▶ [WHAT TO DO] Can you write out again every entry from the line containing "1456x829 pixels. At" through the line containing "Click the Add New Menu button", requests included, and shift each coordinate in the answers up by 85?

-- Begin INFORMATION PROVIDED --

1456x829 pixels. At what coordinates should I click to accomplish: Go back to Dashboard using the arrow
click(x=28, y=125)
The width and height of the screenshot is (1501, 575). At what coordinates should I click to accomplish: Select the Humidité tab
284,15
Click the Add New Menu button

-- End INFORMATION PROVIDED --
-- Begin INFORMATION PROVIDED --

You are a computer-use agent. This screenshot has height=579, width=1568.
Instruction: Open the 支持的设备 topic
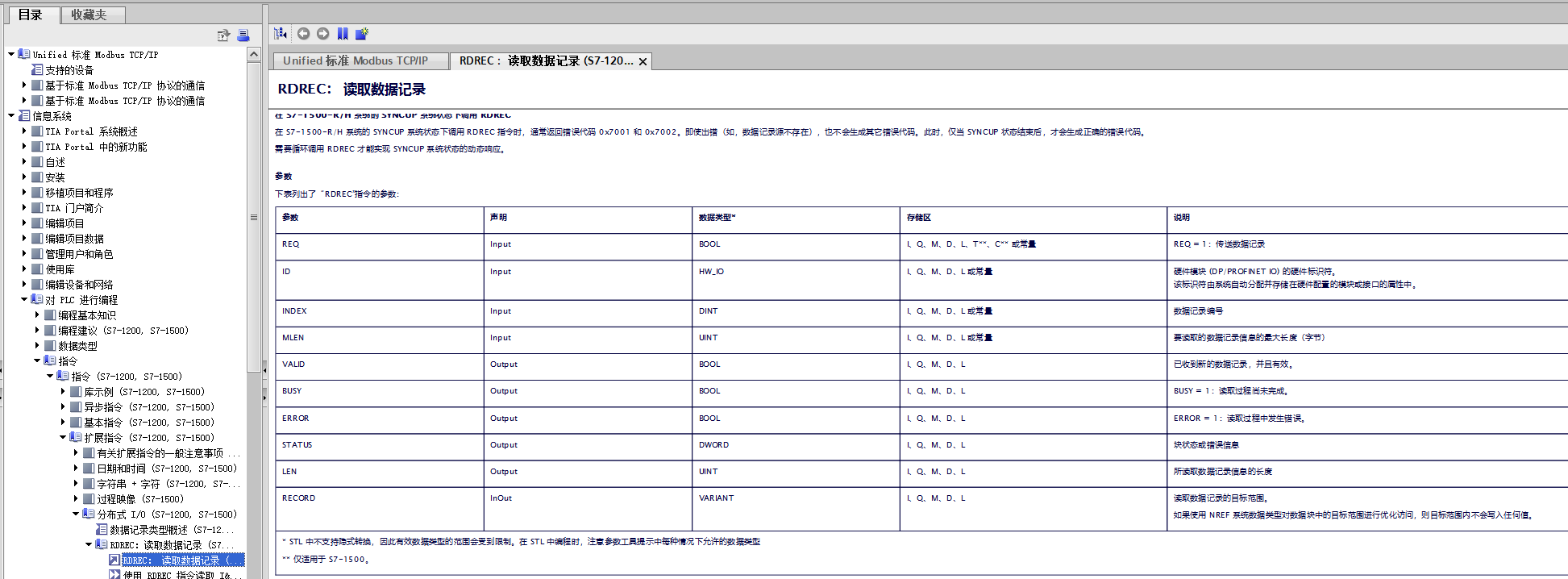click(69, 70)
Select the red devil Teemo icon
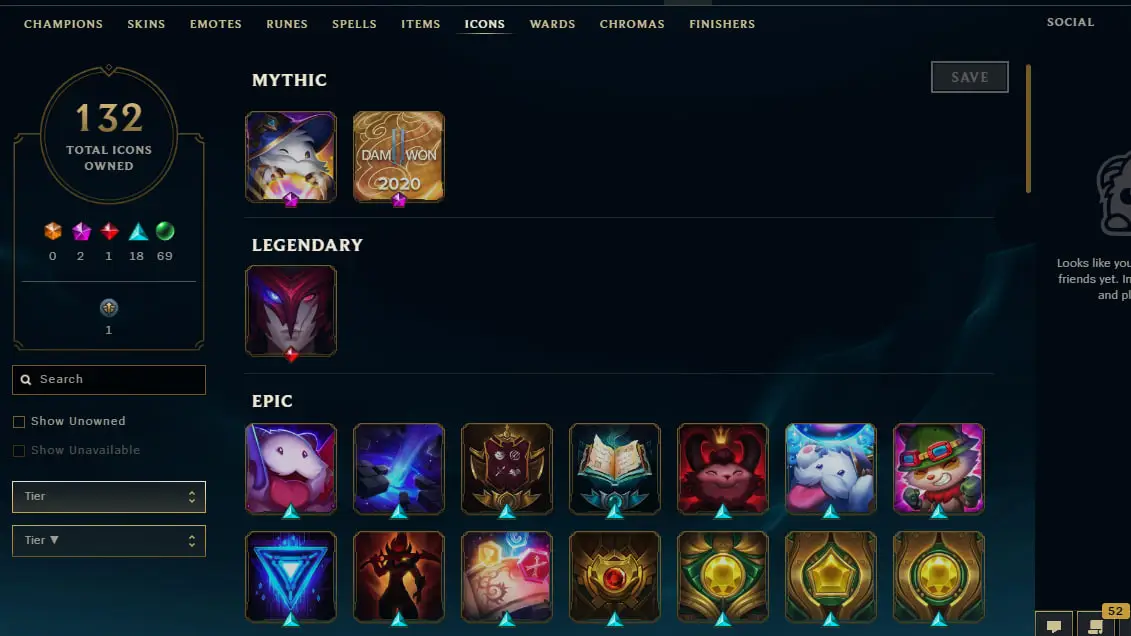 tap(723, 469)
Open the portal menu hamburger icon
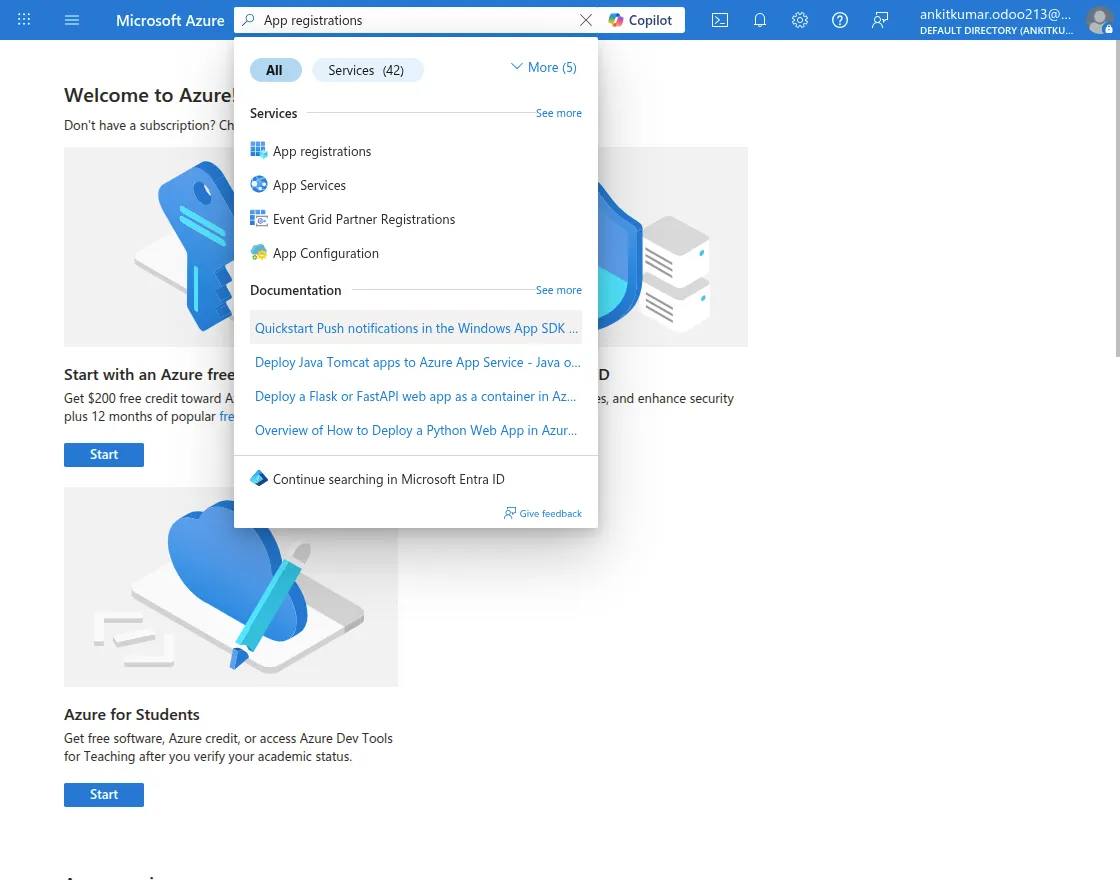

-- End INFORMATION PROVIDED --

▶ [REPLY TO THE TASK]
1456x829 pixels. At what coordinates should I click to accomplish: Go back to Dashboard using the arrow
click(x=113, y=210)
The width and height of the screenshot is (1501, 575). At what coordinates should I click to accomplish: Select the Humidité tab
369,100
Click the Add New Menu button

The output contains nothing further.